- [WORK TO BE COMPLETED] Find the line with "[Obtainium: Fantasticocks Alien" in the entries below. Repeat it, every following line, and the line with "[Bazowie Awards 2026 Best Sci", exactly and with nothing added.

- [RECORDS PROVIDED]
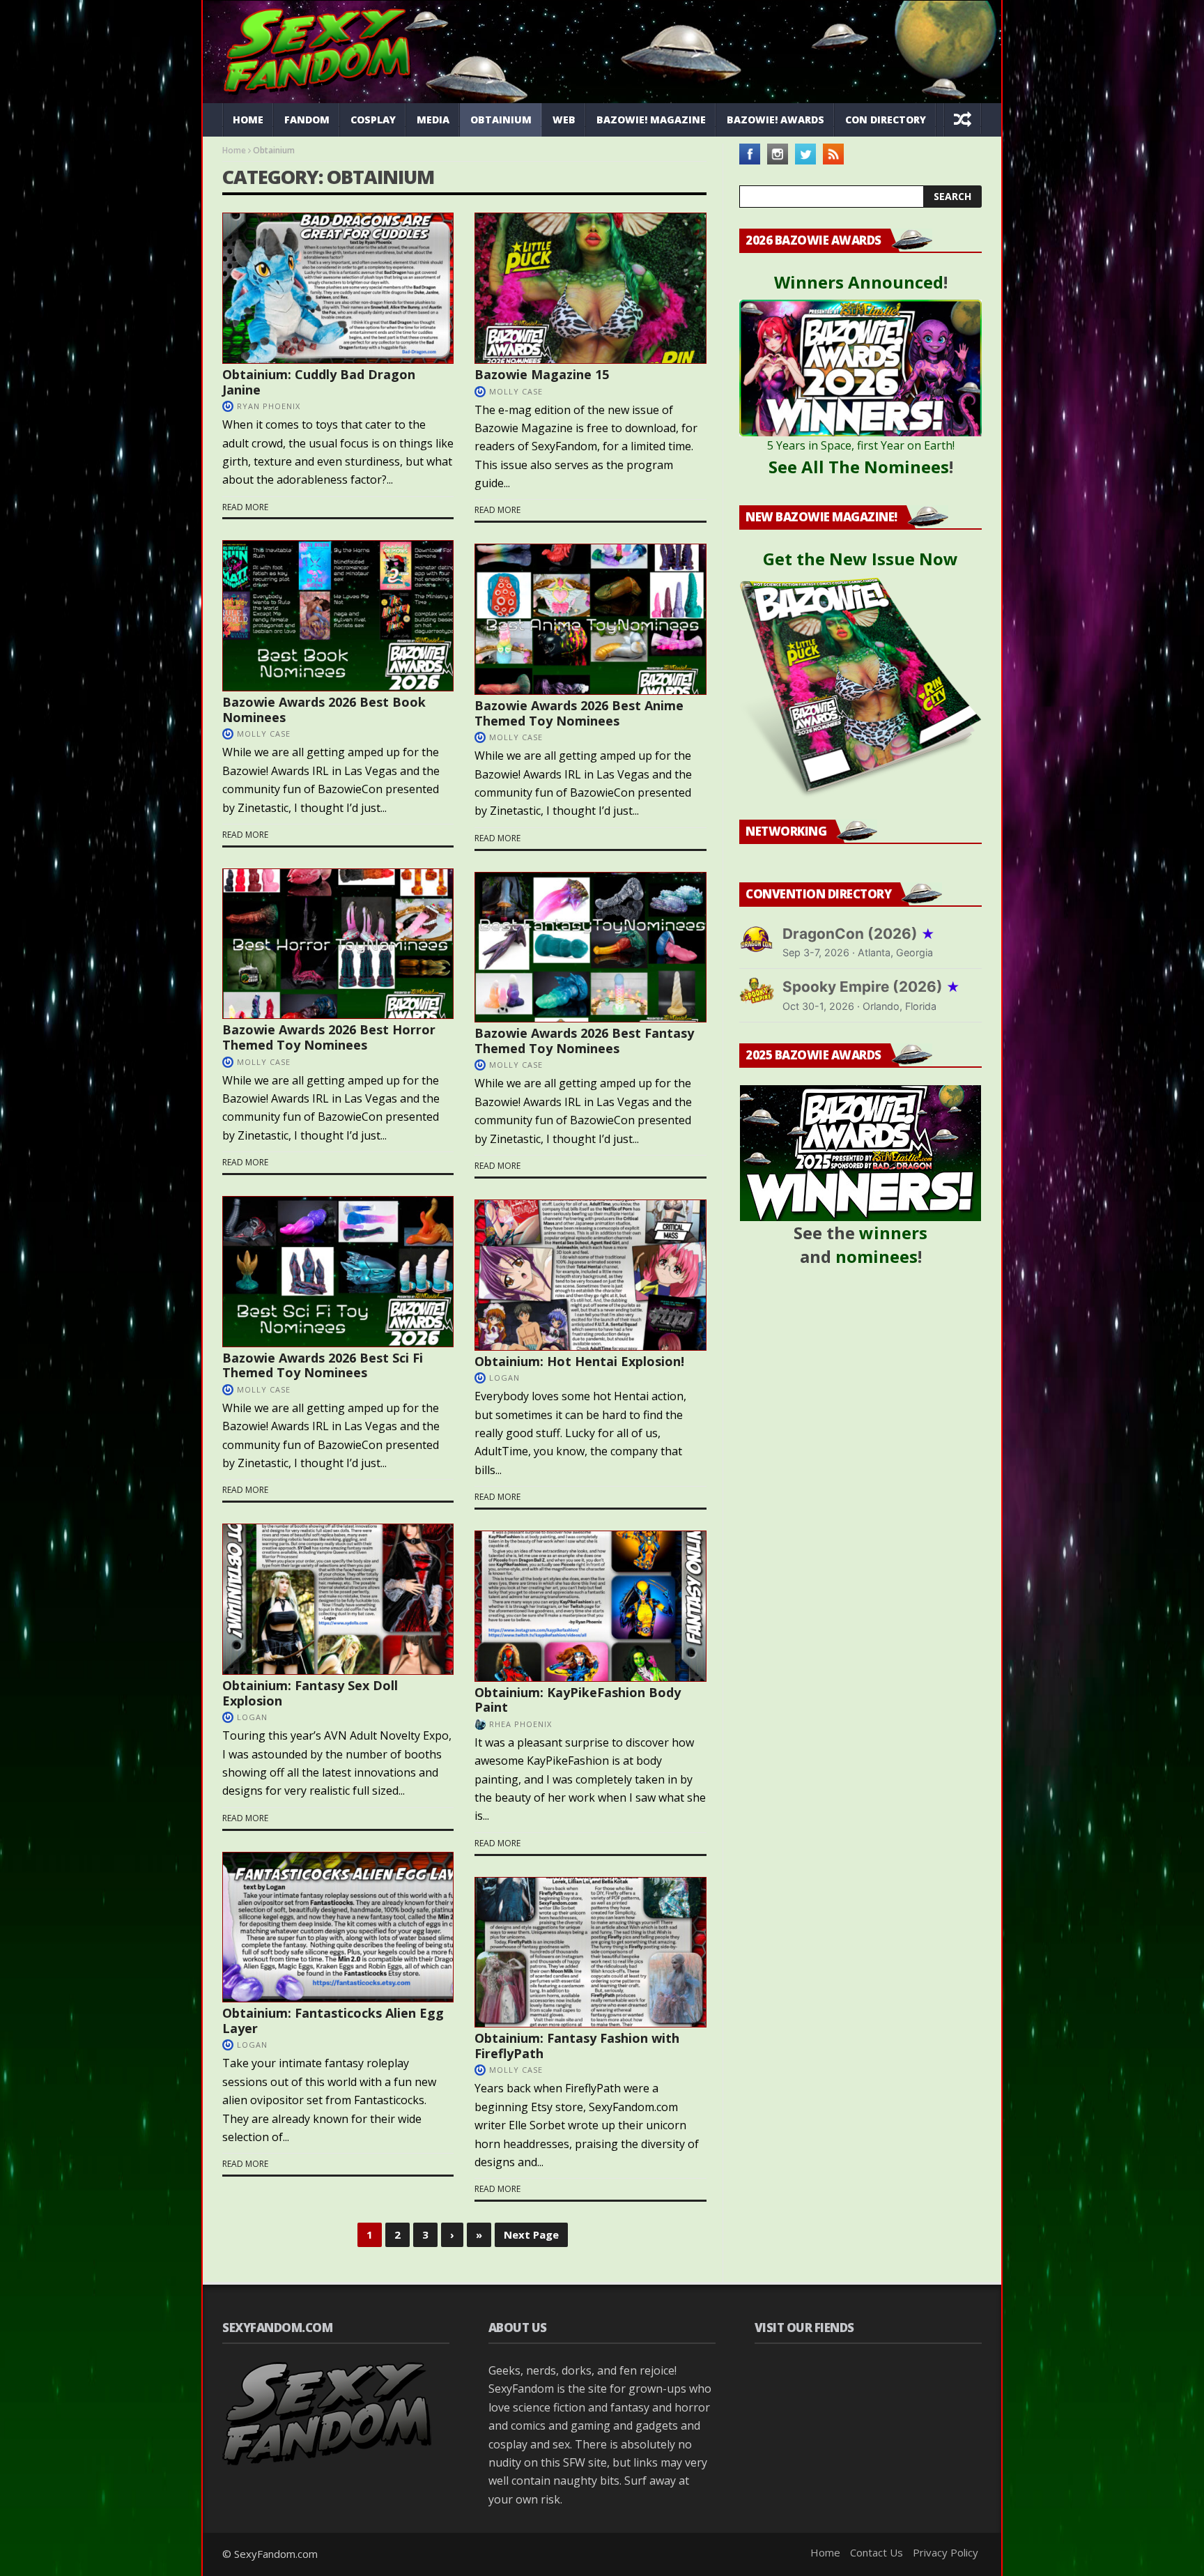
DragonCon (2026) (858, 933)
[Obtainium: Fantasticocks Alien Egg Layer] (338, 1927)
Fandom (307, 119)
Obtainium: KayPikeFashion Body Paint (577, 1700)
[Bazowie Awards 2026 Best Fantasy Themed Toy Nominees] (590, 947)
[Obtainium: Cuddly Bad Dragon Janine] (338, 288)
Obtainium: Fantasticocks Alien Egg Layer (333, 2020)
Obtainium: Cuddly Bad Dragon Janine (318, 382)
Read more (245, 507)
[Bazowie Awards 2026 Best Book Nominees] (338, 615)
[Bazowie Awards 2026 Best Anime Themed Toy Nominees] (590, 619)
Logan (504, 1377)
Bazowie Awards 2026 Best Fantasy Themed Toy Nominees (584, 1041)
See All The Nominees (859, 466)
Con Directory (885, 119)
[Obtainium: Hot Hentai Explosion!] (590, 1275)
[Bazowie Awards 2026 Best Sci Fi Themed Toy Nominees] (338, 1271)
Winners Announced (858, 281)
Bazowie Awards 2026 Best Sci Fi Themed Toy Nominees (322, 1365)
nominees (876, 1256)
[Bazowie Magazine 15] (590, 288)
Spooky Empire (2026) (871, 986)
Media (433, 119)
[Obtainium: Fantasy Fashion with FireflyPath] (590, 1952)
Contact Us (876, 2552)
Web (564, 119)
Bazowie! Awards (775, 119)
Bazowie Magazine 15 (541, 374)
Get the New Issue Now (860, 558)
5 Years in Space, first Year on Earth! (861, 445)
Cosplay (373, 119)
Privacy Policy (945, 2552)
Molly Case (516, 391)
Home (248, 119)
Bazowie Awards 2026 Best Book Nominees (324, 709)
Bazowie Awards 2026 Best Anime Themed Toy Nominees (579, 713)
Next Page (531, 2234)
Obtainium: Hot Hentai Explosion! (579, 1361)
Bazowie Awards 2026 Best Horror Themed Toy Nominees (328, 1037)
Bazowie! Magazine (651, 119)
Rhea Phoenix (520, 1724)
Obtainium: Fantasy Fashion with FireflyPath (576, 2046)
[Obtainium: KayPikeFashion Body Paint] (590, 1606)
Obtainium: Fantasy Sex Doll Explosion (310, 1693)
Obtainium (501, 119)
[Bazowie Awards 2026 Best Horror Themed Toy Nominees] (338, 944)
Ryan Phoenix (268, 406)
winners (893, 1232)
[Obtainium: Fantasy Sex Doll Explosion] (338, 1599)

==

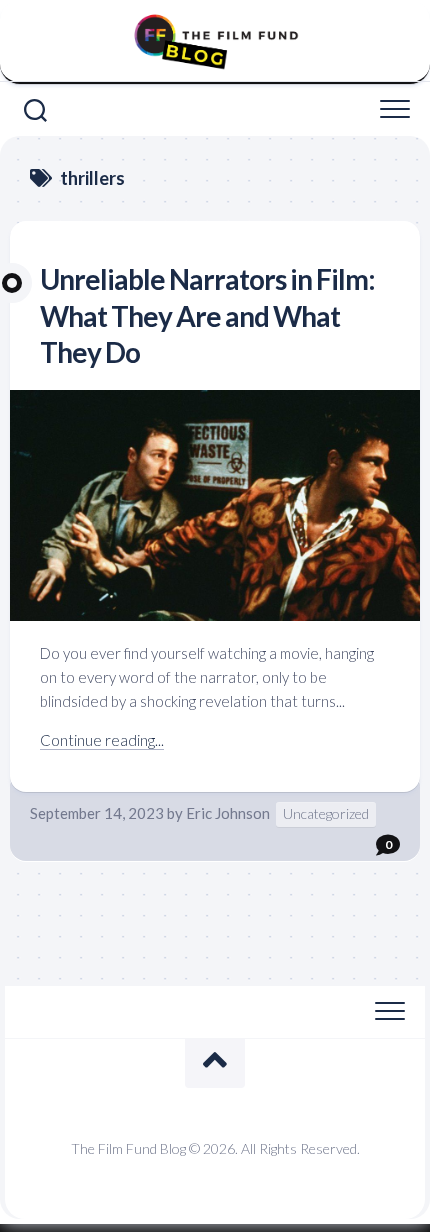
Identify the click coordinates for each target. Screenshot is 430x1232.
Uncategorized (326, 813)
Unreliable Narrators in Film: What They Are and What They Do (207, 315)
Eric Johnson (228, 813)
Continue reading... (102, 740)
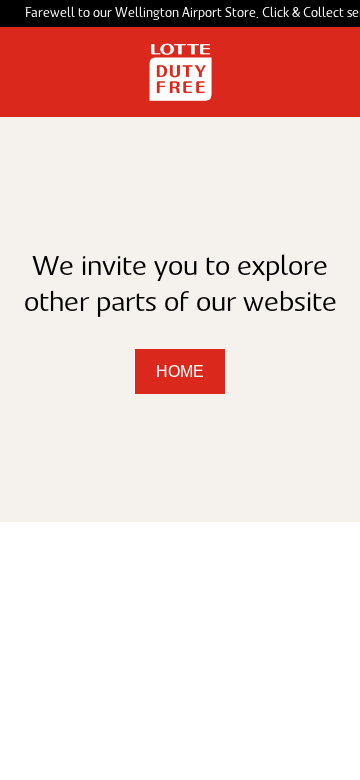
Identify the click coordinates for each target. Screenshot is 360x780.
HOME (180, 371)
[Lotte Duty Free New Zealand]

- [OUTPUT OF THE TASK]
[Obtainium: Fantasticocks Alien Egg Layer] (338, 1927)
Fandom (307, 119)
Obtainium: KayPikeFashion Body Paint (577, 1700)
[Bazowie Awards 2026 Best Fantasy Themed Toy Nominees] (590, 947)
[Obtainium: Cuddly Bad Dragon Janine] (338, 288)
Obtainium: Fantasticocks Alien Egg Layer (333, 2020)
Obtainium: Cuddly Bad Dragon Janine (318, 382)
Read more (245, 507)
[Bazowie Awards 2026 Best Book Nominees] (338, 615)
[Bazowie Awards 2026 Best Anime Themed Toy Nominees] (590, 619)
Logan (504, 1377)
Bazowie Awards 2026 Best Fantasy Themed Toy Nominees (584, 1041)
See All The Nominees (859, 466)
Con Directory (885, 119)
[Obtainium: Hot Hentai Explosion!] (590, 1275)
[Bazowie Awards 2026 Best Sci Fi Themed Toy Nominees] (338, 1271)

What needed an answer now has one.